## START Data shown
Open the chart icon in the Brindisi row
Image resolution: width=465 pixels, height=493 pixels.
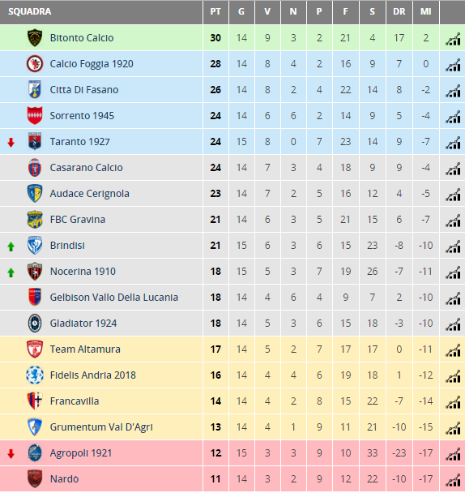(x=453, y=247)
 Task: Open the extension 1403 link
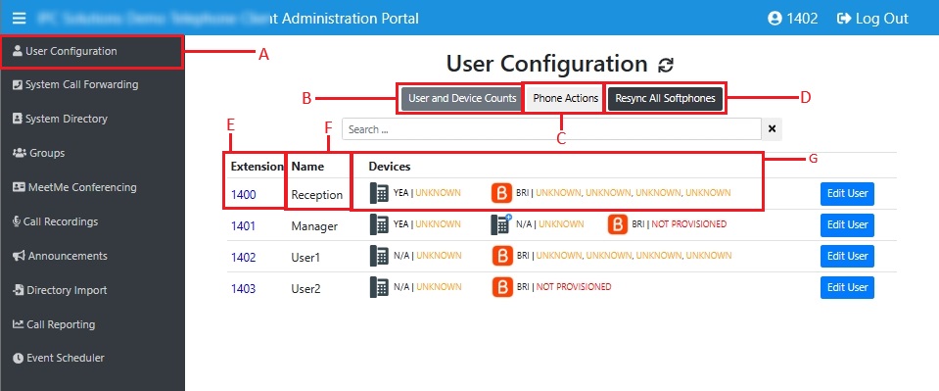pos(243,289)
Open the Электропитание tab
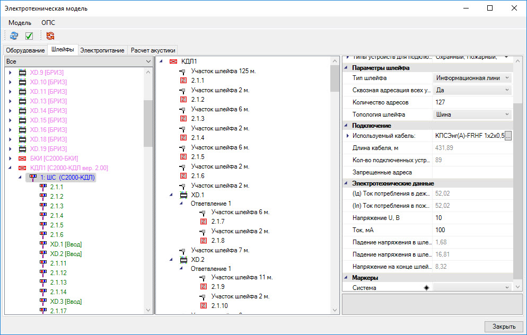527x335 pixels. point(102,50)
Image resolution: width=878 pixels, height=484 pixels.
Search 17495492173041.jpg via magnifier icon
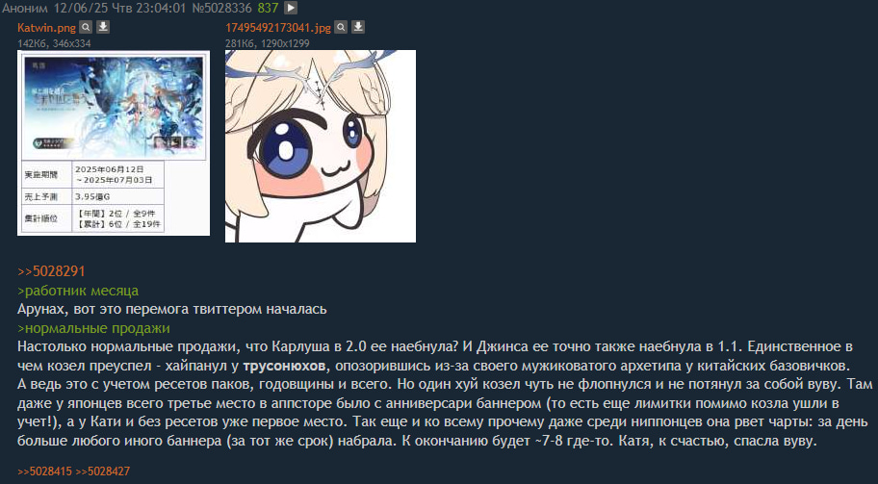(341, 27)
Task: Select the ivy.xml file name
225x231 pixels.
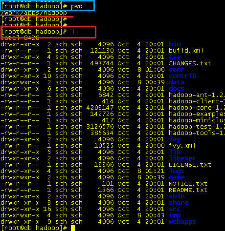Action: point(182,146)
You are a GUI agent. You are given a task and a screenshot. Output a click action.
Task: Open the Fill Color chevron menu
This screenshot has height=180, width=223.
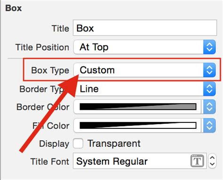(x=209, y=126)
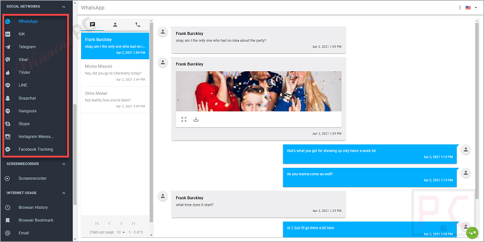Collapse the Internet Usage section
The height and width of the screenshot is (242, 484).
pyautogui.click(x=65, y=193)
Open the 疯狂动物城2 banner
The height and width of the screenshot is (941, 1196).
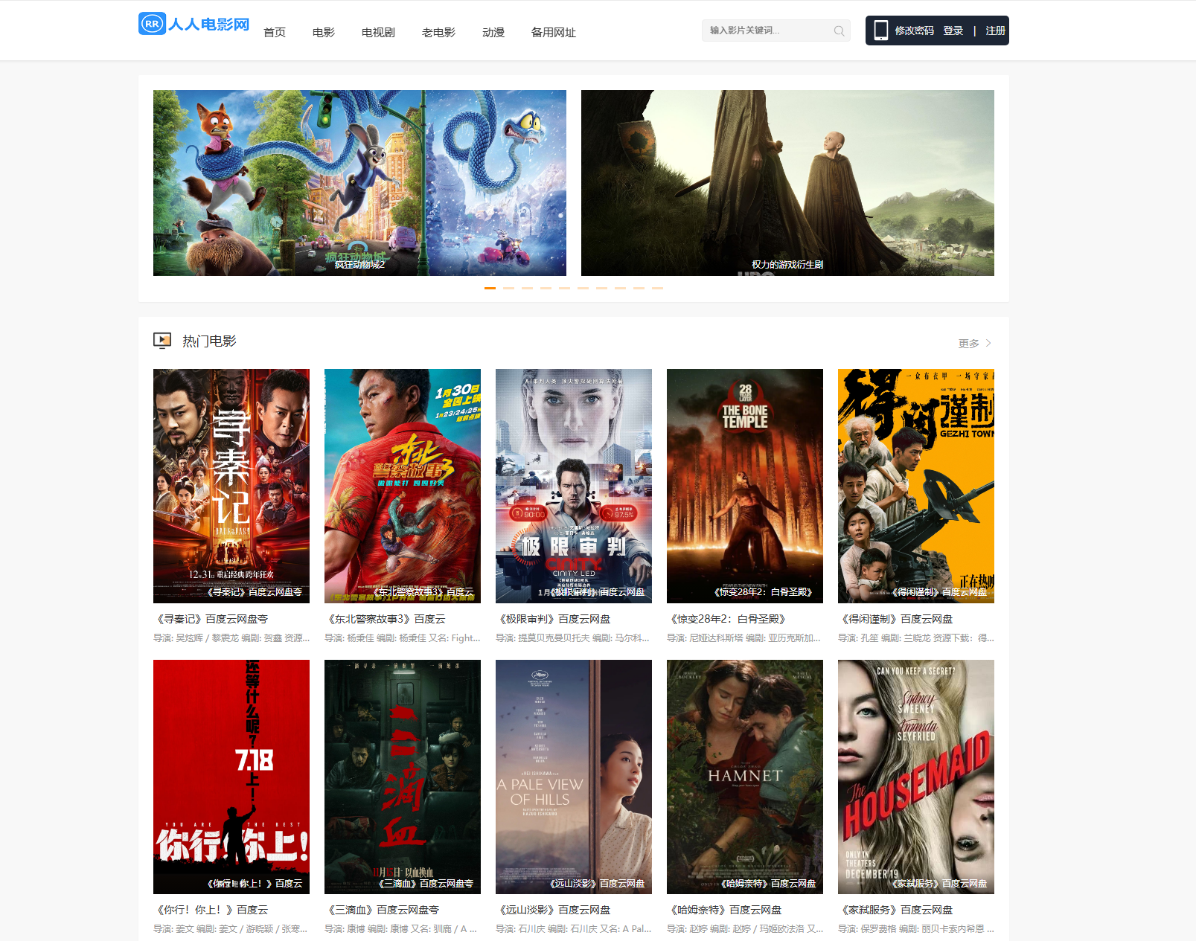pyautogui.click(x=359, y=183)
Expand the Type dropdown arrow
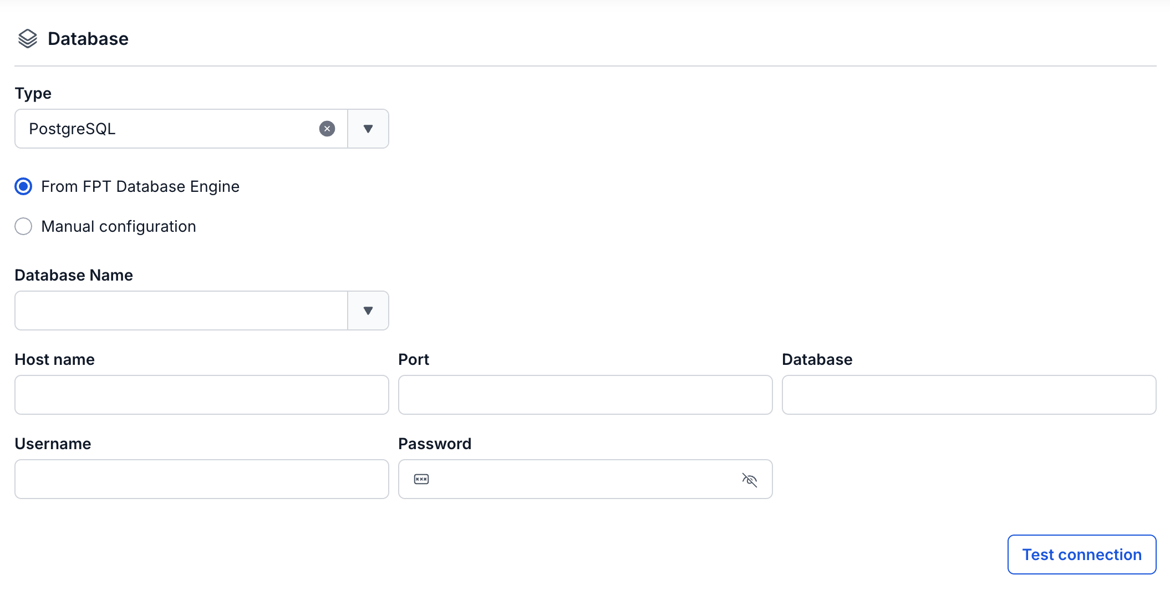 pyautogui.click(x=368, y=129)
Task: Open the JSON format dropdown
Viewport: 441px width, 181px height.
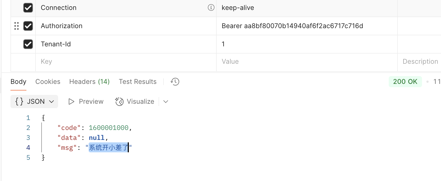Action: tap(51, 102)

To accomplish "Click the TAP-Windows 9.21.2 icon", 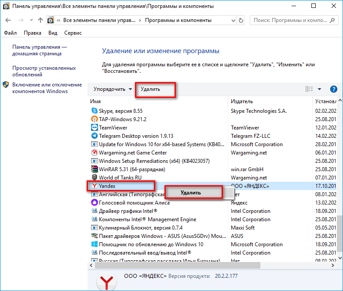I will [x=94, y=119].
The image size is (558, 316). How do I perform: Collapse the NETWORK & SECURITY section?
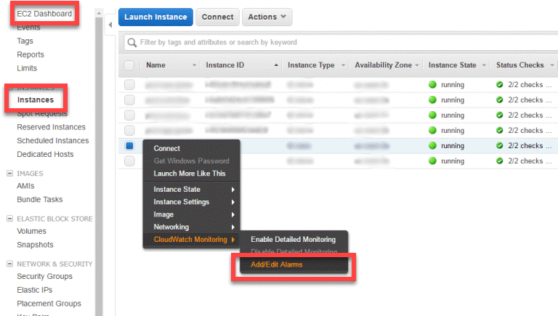(x=9, y=264)
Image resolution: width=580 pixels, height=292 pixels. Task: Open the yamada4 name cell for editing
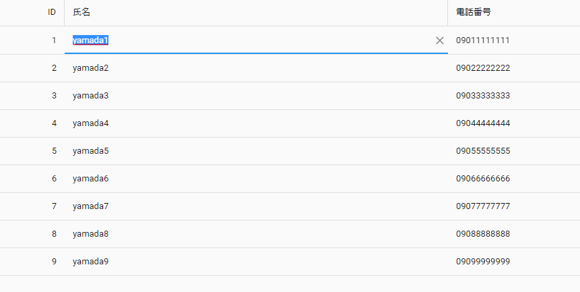pyautogui.click(x=256, y=123)
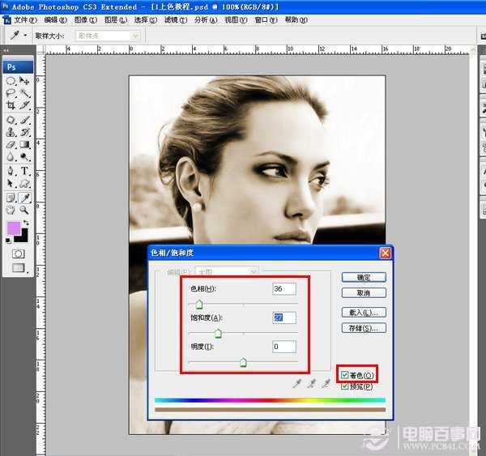
Task: Select the Pen tool
Action: 11,171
## END Data shown
▶ _Work to be completed_
Format the part of the items that opens with the line containing "The image size" and runs through the end of the items as a JSON list of strings, one string per line, with blank lines and pictures left out.

▶ _Answer for the task_
[
  "The image size is (558, 316). How do I perform: Collapse the NETWORK & SECURITY section?",
  "(x=9, y=264)",
  "Image resolution: width=580 pixels, height=292 pixels. Task: Open the yamada4 name cell for editing",
  "pyautogui.click(x=256, y=123)",
  "Task: Select the Pen tool",
  "Action: 11,171"
]